Las conversaciones que los usuarios mantienen con ChatGPT y otras herramientas de inteligencia artificial están adquiriendo un nuevo papel dentro del sistema judicial estadounidense. Registros que pueden contener preguntas legales, problemas personales, preocupaciones de salud o reflexiones privadas han sido utilizados por fiscales, investigadores y abogados como elementos probatorios en procesos civiles y penales.
Una investigación de The Washington Post identificó al menos 12 casos públicos durante los últimos dos años en los que conversaciones con chatbots terminaron incorporadas a expedientes judiciales. A diferencia de determinadas comunicaciones con abogados, las conversaciones con estas plataformas no cuentan actualmente con un privilegio legal equivalente que impida, de manera general, su utilización en tribunales.
Uno de los casos ocurrió en Florida. OpenAI alertó al FBI después de detectar conversaciones en las que Darren Zhou describía reiteradamente planes para causar daño a su exnovia. La información fue remitida a las autoridades locales y las conversaciones fueron utilizadas junto con otros elementos de la investigación para respaldar la existencia de las amenazas. Zhou fue detenido en mayo de 2026, posteriormente se declaró culpable y recibió una sentencia de ocho años de libertad condicional.
En otro proceso, Ryan Schaefer, entonces estudiante de la Universidad Estatal de Missouri, permitió que la policía revisara su teléfono durante una investigación por daños contra 17 vehículos en un estacionamiento universitario. Los agentes encontraron conversaciones mantenidas con ChatGPT poco después de los hechos en las que expresaba preocupación por la posibilidad de ser identificado. Schaefer terminó declarándose culpable de un delito grave de daños a la propiedad y fue condenado a cinco años de libertad condicional.

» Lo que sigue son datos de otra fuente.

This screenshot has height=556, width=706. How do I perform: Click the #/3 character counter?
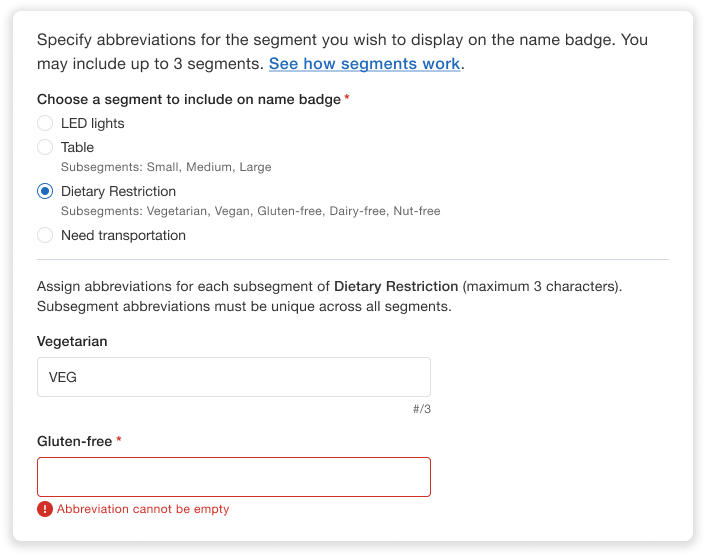(421, 409)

Los registros también están apareciendo en litigios civiles. En Michigan, las conversaciones de un vendedor de neumáticos con ChatGPT fueron incorporadas a una disputa con su antiguo empleador. El trabajador había preguntado al chatbot si correos electrónicos eliminados de Yahoo podían recuperarse incluso mediante una orden judicial. La empresa utilizó esas consultas para argumentar que existió un intento deliberado de ocultar información, y una jueza consideró que había evidencia suficiente para imponer el pago de honorarios legales relacionados con esa conducta y permitir que el litigio continuara.

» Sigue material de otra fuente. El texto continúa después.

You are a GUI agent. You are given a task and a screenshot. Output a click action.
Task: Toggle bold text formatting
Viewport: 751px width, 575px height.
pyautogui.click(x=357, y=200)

La aparición de estos casos plantea un nuevo desafío para la privacidad digital. Los historiales pueden obtenerse mediante órdenes judiciales, procesos de descubrimiento de pruebas en litigios civiles o directamente desde dispositivos a los que las autoridades obtienen acceso. OpenAI también ha señalado que puede informar a las autoridades cuando sus sistemas y revisores determinan que existe un riesgo inminente y creíble de daño contra terceros. El avance de estas prácticas abre una discusión jurídica que apenas comienza: hasta qué punto una conversación que el usuario percibe como privada puede convertirse posteriormente en evidencia en su contra.